= Star FM (Kenya) =

Somali-language radio station in Kenya

Star FM is a privately owned radio station in Kenya and the country's oldest Somali-language broadcaster. Established in 2005, the station boasts of a listenership of millions of people in northern Kenya as well as the capital, Nairobi, and can also be heard across Somalia and southern parts of Ethiopia
.

With its headquarters in Nairobi, Star FM has transmitter stations in Garissa, Dadaab, Wajir, Madogo in Tana River County and Mandera in the country's northeastern regions.
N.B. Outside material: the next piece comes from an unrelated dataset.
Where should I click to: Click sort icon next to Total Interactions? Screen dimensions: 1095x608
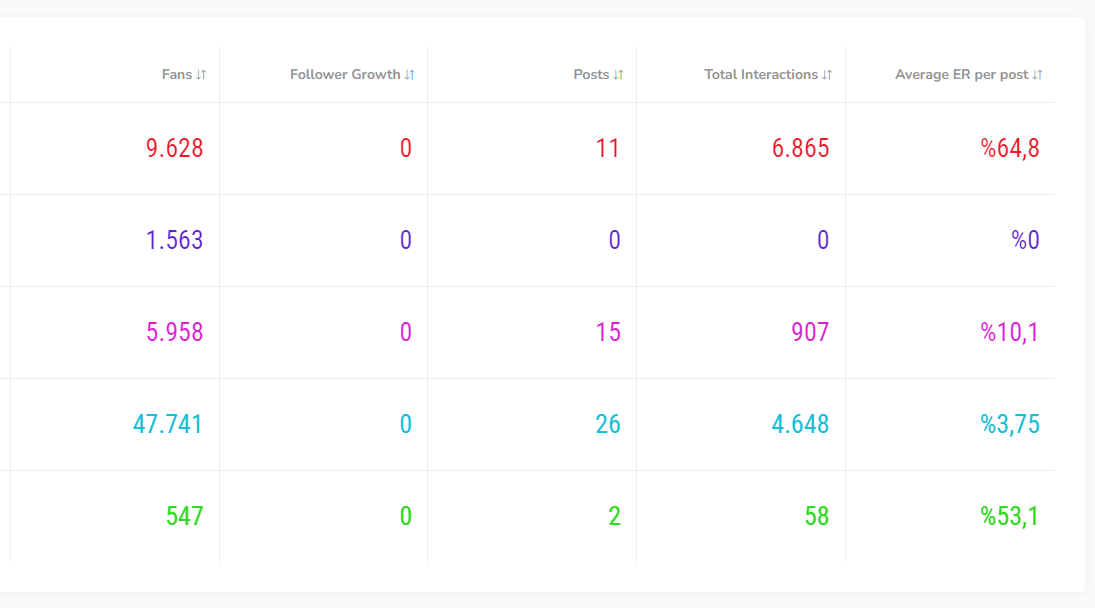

In Somalia, Star FM has stations in Mogadishu, Guriceel (89.5FM), Bulla Hawa/Dolow (92.5FM), El wak (89.5FM), Dhobley (Gedo Region) (89.5FM), Afmadow(89.5FM), Kismayo (89.5FM), Jowhar(97.0FM), Merca (97.0FM), Dhusamareeb (89.5FM), Beledweyne(88.5), Abud Waq (89.5FM), Bosasso (88.5FM) and Galkacyo (88.5FM).

The station broadcasts 24 hours a day across Kenya in Somali, English and Swahili and rebroadcasts programmes from BBC and VOA Somali Service as well as Radio Ergo. Star FM's programming consists of news, entertainment, political, business, sports and humanitarian programmes.

“When the station began to broadcast in 2005, the listeners in North Eastern happily identified with Star FM, calling it their own,” the station’s chairman Mohamud Abdullahi Sheikh told the Daily Nation.